The 10A Solution to FDA’s CBD Mess

While FDA sits on its hands regarding CBD, states are not. At least three have legislatively taken the bull by the horns and expressly legalized the production and sale of CBD. It’s the Tenth Amendment (10A) solution to this crisis FDA created.

Existing law such as the Federal Food, Drug, and Cosmetic Act (FFDCA) requires a food additive (any food ingredient) be Generally Recognized As Safe (GRAS) or a New Dietary Ingredient (NDI). While hempseed, hempseed oil, and hemp protein powder are GRAS, CBD and hemp flowers are not yet.

But to legalize foods containing CBD and/or hemp flowers at the state level, a bill could state that “a dietary supplement, food, beverage, cosmetic, or pet food is not adulterated by the inclusion of industrial hemp or cannabinoids, extracts, or derivatives from industrial hemp if those substances meet specified requirements, and would prohibit restrictions on the sale of dietary supplements, food, beverages, cosmetics, or pet food that include industrial hemp or cannabinoids, extracts, or derivatives from industrial hemp based solely on the inclusion of those substances.”

That’s how Colorado, Virginia, and New York did it, declaring CBD as a food ingredient, thus allowing it to be legally sold as a food or dietary supplement in that state.
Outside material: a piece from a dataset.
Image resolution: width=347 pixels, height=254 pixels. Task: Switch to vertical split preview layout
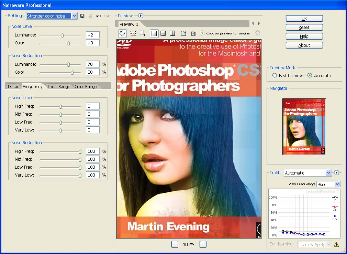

The Tenth Amendment allows all powers not reserved for the federal by the Constitution to be the sole purview of the states. Regulation of Cannabis is not in the Constitution, especially since hemp was already being grown by most of its signatories.

It’s the same reason there are 47 states with some of form of Cannabis reform contrary to the Controlled Substances Act, comprising over 98% of the U.S. population. The 10A is why there are legal marijuana states. One, Louisiana, is even in the business of growing and distributing Cannabis itself!

The answer at the federal level is either get CBD and hemp flowers on the pending list of pre-DSHEA ingredients, or register them as a NDI.